Pakistán prefiere un Afganistán estable, sin la consolidación del poder talibán que podría hacer empeorar, si cabe, la gran contaminación de sus fronteras comunes y tener entre sus objetivos la talibanización del país. A pesar de un pasado de apoyos institucionales a los radicales islamistas, el gran país de Indo está más que preocupado por la gran extensión del fenómeno en su territorio, mientras la India, su enemigo tradicional, se refuerza militarmente e interviene diplomáticamente en el conflicto de Afganistán.
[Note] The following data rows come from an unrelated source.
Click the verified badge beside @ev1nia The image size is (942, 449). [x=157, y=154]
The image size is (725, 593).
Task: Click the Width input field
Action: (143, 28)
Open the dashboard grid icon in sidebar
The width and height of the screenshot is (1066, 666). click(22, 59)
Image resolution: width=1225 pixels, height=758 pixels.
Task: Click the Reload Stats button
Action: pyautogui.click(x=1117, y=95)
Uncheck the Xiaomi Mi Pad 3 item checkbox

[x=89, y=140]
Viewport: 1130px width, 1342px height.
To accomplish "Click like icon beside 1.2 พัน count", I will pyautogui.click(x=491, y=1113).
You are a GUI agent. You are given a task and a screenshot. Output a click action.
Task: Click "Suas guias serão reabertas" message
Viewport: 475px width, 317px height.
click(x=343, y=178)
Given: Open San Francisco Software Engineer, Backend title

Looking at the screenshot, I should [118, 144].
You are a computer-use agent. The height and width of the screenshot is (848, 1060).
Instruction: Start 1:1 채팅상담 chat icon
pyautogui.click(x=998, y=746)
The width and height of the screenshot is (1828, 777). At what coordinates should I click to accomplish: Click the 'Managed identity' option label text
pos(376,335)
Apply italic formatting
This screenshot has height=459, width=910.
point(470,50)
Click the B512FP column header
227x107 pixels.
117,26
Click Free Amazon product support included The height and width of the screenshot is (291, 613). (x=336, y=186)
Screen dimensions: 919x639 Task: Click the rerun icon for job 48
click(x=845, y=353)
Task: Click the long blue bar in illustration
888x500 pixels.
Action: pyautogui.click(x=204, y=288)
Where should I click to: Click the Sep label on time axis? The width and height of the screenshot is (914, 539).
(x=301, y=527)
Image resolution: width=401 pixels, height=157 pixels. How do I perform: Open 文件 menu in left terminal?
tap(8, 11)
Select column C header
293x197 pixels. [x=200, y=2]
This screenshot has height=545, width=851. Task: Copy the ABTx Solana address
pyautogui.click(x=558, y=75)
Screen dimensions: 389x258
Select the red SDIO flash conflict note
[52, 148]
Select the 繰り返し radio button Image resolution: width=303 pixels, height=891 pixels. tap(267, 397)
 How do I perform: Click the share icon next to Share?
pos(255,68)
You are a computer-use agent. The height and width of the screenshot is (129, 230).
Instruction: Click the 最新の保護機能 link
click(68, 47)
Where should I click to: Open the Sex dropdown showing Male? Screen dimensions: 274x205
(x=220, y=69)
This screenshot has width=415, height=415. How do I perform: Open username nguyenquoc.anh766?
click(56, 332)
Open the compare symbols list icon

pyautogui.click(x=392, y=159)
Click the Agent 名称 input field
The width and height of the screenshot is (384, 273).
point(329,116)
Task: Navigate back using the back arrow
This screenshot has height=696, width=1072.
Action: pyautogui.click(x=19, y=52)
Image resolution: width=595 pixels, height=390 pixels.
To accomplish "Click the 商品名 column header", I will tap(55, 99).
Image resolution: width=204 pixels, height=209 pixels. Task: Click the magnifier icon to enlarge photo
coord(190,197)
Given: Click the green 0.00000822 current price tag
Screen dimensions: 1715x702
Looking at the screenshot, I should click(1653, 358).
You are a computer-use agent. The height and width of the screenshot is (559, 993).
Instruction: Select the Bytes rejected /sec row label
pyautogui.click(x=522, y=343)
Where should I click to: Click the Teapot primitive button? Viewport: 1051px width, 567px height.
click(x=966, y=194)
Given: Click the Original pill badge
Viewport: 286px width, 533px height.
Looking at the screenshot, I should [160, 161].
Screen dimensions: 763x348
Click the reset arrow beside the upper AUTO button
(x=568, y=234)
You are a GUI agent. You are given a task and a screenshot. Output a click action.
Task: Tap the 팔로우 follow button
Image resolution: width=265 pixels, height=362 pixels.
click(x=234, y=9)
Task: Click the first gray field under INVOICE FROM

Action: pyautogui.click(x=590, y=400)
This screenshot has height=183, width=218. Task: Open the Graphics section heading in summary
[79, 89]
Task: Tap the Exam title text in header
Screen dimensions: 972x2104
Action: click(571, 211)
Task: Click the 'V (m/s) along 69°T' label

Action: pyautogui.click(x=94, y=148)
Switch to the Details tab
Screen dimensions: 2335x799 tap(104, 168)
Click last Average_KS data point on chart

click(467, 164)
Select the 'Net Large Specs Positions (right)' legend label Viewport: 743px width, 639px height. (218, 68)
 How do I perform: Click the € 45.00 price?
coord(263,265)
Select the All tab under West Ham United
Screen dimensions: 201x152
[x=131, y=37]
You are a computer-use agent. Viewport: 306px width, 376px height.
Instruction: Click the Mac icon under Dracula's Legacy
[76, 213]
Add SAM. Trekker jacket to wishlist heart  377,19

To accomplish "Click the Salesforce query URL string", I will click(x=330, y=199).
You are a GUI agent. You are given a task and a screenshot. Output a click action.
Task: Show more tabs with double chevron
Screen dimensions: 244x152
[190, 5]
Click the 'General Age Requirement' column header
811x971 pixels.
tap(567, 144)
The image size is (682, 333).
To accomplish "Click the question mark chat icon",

Irán rechaza un Afganistán en manos de los radicales, que podría empeorar la situación de los territorios próximos al revuelto Beluchistán iraní. Un país vecino , en manos de los extremistas suníes sería lo último deseable.
Los acuerdos de la Reunión Trilateral de los Ministros de Asuntos Exteriores se refieren a tres ámbitos de aplicación: estabilidad y seguridad, desarrollo, y procesos regionales. Aunque el carácter del documento marco es todavía muy enunciativo se observan algunas concreciones en las siguientes direcciones:
-Respeto a la integridad territorial de cada país y no intromisión en los asuntos internos,
-Decisión de impedir la utilización de cada territorio en detrimento de los intereses de los otros.
-Reconocimiento de que el terrorismo plantea similares retos a los tres países y que su lucha precisa de esfuerzos comunes.
-Reiteración del deseo de aumentar el esfuerzo contraterrorista nacional con inteligencia compartida de los otros países, además de un mayor esfuerzo de coordinación y cooperación en el plano operacional.
-Apoyo al esfuerzo afgano de reconciliación y reintegración, según su Constitución.
-Lucha coordinada contra la gran delincuencia.
-Estimulación de la conectividad entre los tres países, con corredores de energía y transportes, mediante la acción privada y empresas mixtas.
-Establecimiento de comisiones económicas para el estudio de la viabilidad de un Fondo Conjunto de Inversiones.
-Apoyo al proceso ya en marcha de paz, seguridad, estabilidad y desarrollo en la región, proceso que deberá ser ejecutado por los tres países como protagonistas únicos.
-Insistencia en que cualquier conferencia internacional al respecto reconozca y tenga en cuenta estos esfuerzos.
Para implementar dichos acuerdos se establece un Comité Común de Coordinadores Nacionales, que reunirá a los números dos de cada Ministerio de Asuntos Exteriores. Se prevén una nueva cumbre y la reunión previa de los Ministros del Interior, Economía/Comercio y Seguridad/Inteligencia de los tres países.
Se puede apreciar en la declaración conjunta un verdadero deseo de acometer coordinaciones clave en una zona dominada por el conflicto de Afganistán, que de seguir adelante en la dirección marcada no pueden más que mejorar el entorno estratégico del citado conflicto.